* [Goal of the exercise]
Your answer must be exactly the lines from the one containing "Given: Expand the folder_for_sync node" through the end of the material, both ends included, without pictures.

* [Data supplied]
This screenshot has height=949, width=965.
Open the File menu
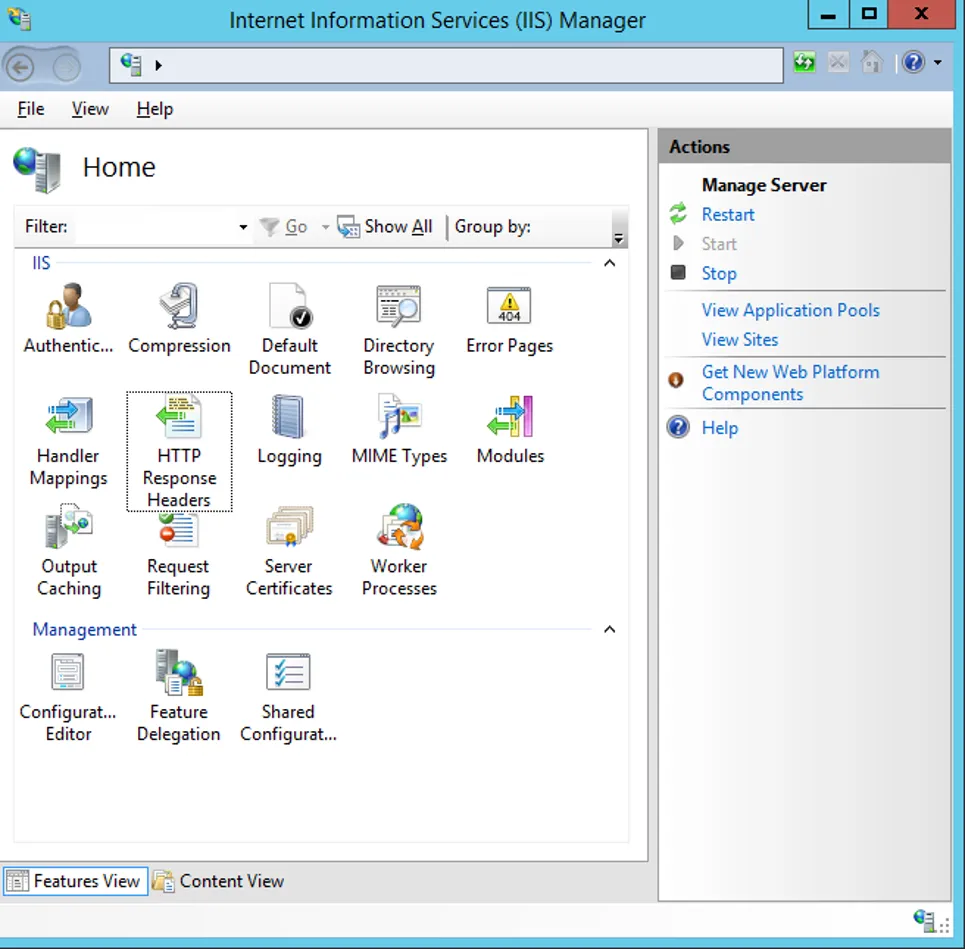[x=31, y=109]
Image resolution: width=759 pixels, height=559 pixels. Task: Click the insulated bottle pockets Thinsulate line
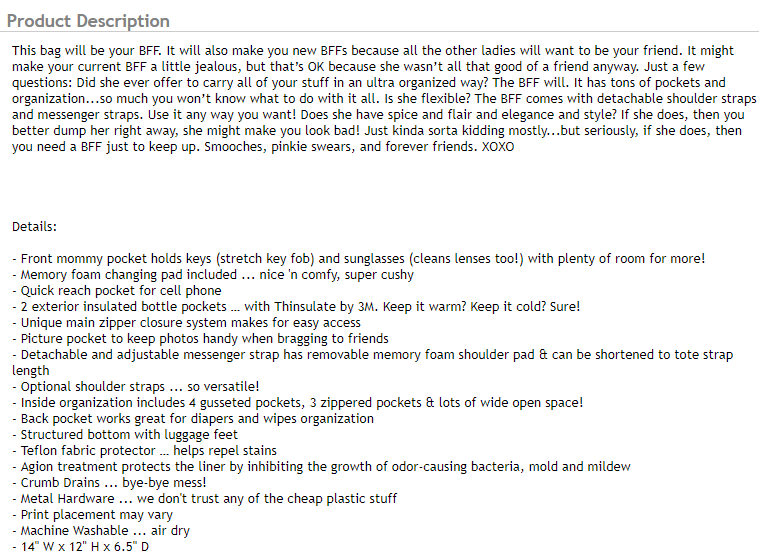click(x=296, y=307)
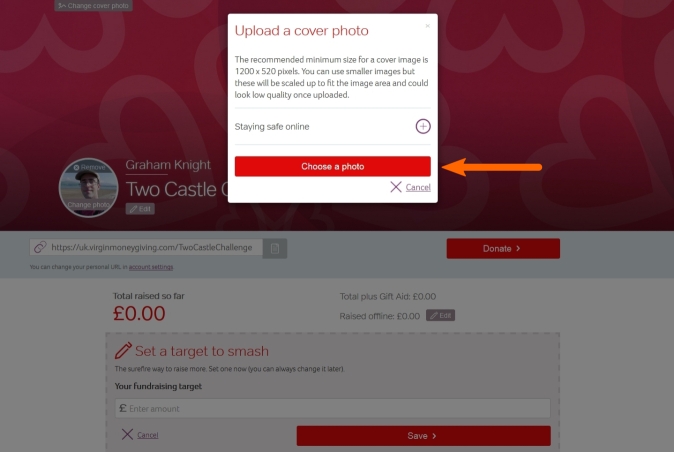Cancel setting the fundraising target
The image size is (674, 452).
click(147, 435)
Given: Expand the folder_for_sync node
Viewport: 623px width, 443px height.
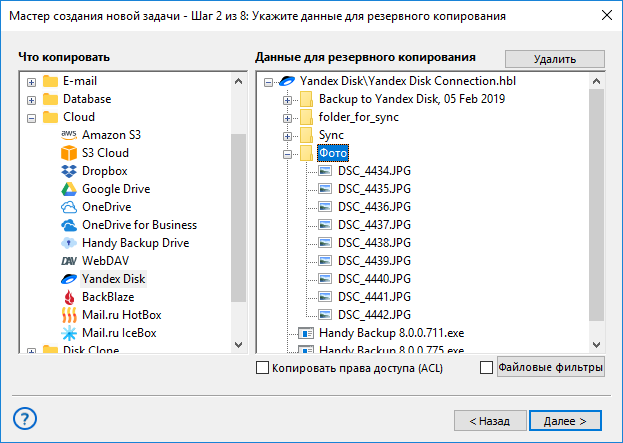Looking at the screenshot, I should 289,117.
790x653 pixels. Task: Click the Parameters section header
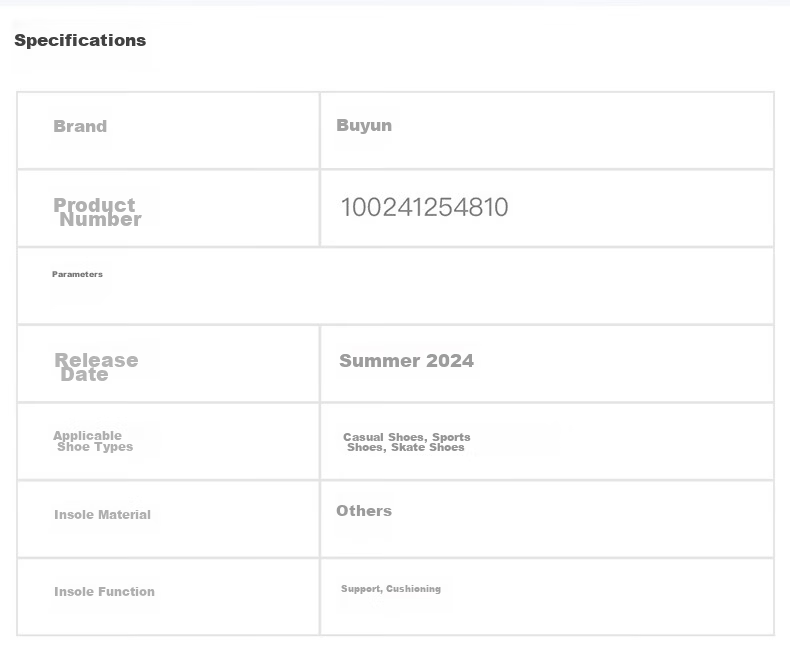(x=77, y=274)
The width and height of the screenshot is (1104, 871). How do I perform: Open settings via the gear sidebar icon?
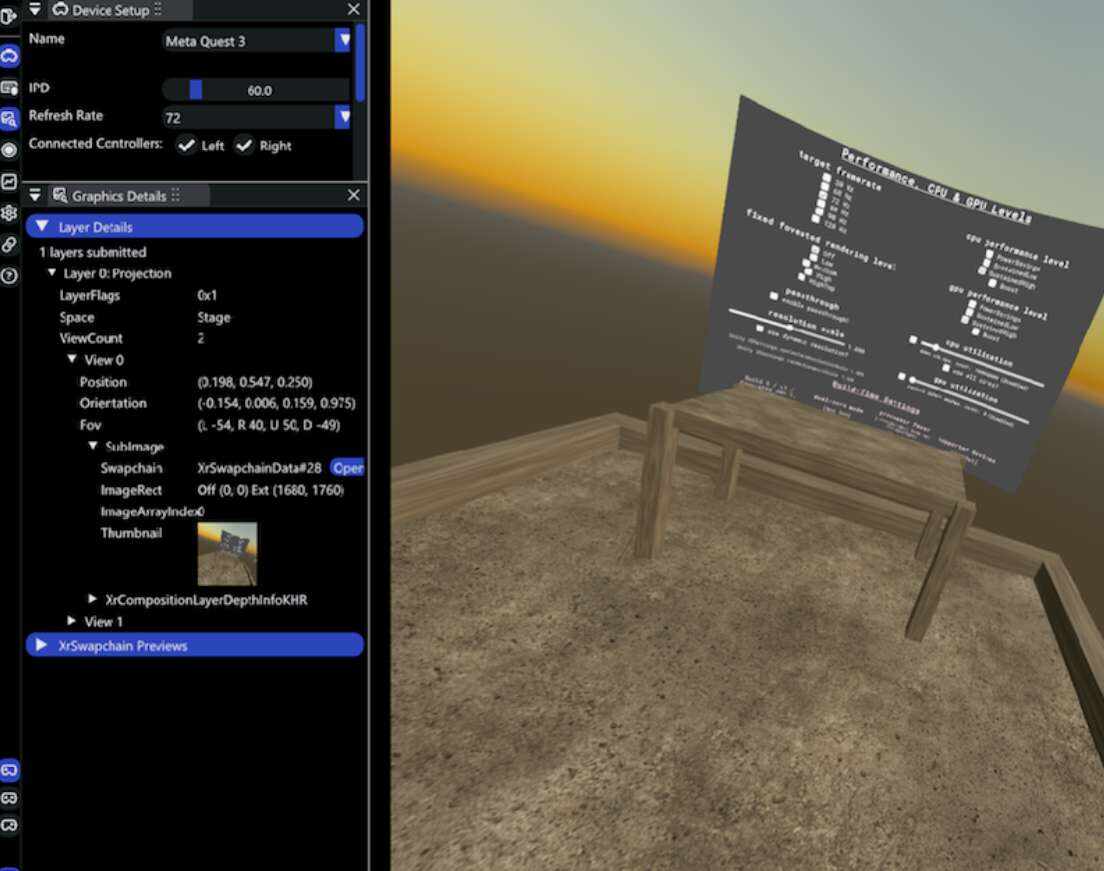click(9, 213)
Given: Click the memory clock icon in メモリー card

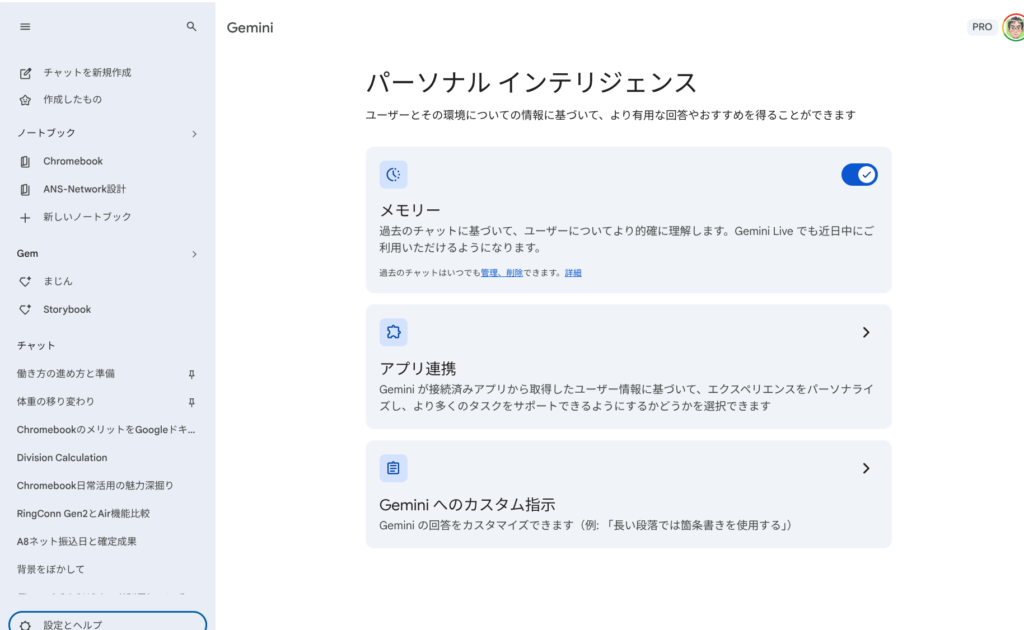Looking at the screenshot, I should (393, 175).
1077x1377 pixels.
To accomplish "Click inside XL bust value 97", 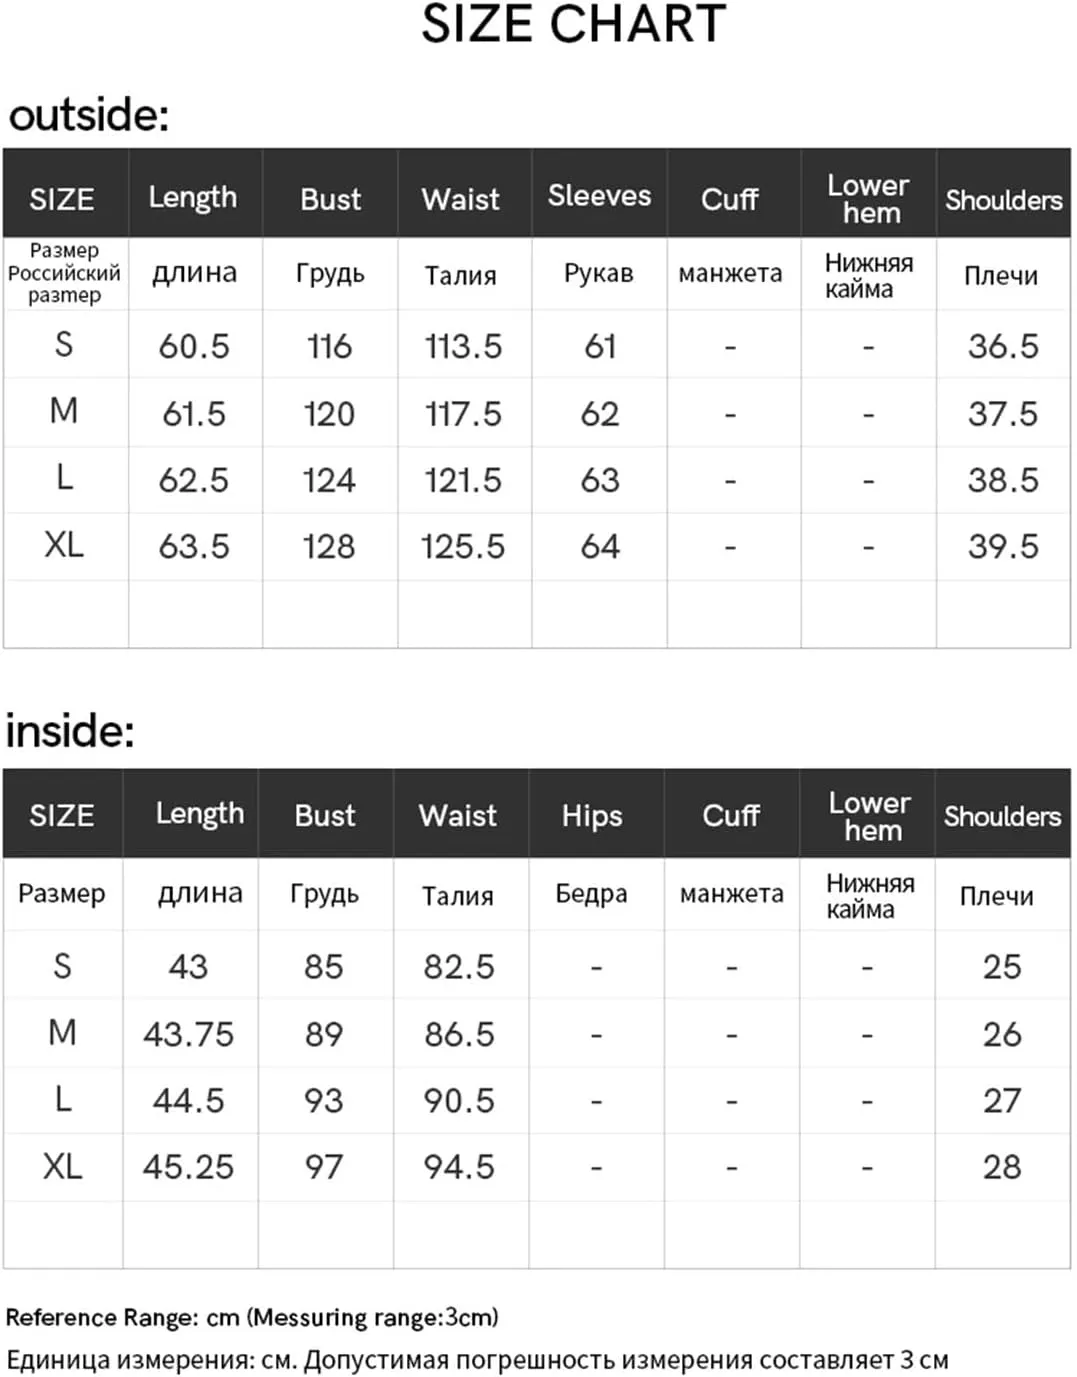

* [Response to the task]
Given: Expand the folder_for_sync node
Viewport: 623px width, 443px height.
Looking at the screenshot, I should 289,117.
790x653 pixels. Task: Click the Parameters section header
(x=77, y=274)
The width and height of the screenshot is (1104, 871). How do I perform: Open settings via the gear sidebar icon?
click(9, 213)
Given: Click the memory clock icon in メモリー card

Looking at the screenshot, I should (393, 175).
1077x1377 pixels.
To accomplish "Click inside XL bust value 97", 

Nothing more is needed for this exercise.